Harvesting is labor-intensive, but lasts a relatively short time, so higher wages are not necessarily going to attract domestic labor, he said.

"At the end of the day, you're probably going to have something that deals with agriculture," Shuster said of immigration reform. While there should be provisions for guest workers, Shuster said tighter border security and enforcement of existing immigration laws have to come first.

Businesses should face penalties for hiring illegal immigrants, but Shuster said they should not be placed in the position of investigating the authenticity of workers' documents. Issuing biometric cards to legal immigrants, he said, would ease the verification process for employers, he said.
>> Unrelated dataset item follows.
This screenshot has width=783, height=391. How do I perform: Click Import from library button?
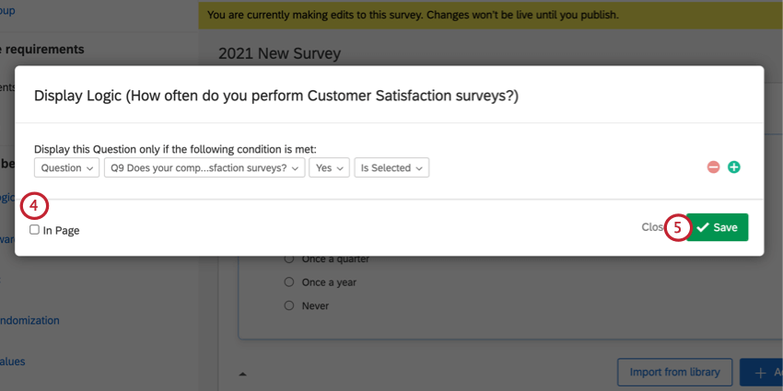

"Milk haulers from surrounding states are getting big-time fines" because of a quirk in transportation laws, said farmer Ray Diebold of Blair County. He said Pennsylvania has weight limits on milk trucks that are not imposed in other states, and Harold Shaulis of Somerset County said those limits restrict trade between farmers in the Northeast and the growing markets in the South.

Diebold said farmers could also benefit from biofuels, such as ethanol, not necessarily from the sale of corn to producers, but the byproduct distiller's grain, which is used as cattle feed. Shuster said a planned ethanol plant in the Cumberland Valley Business Park raised some concerns with him due to its proximity to a missile maintenance facility at Letterkenny Army Depot.

Crop insurance premiums have been on the rise, making it harder for farmers to pay for the insurance to cover their losses in drought years, said Fred Claycomb of Bedford County. Farmers use a lot of fuel for machinery and transportation, and several said energy prices are a concern.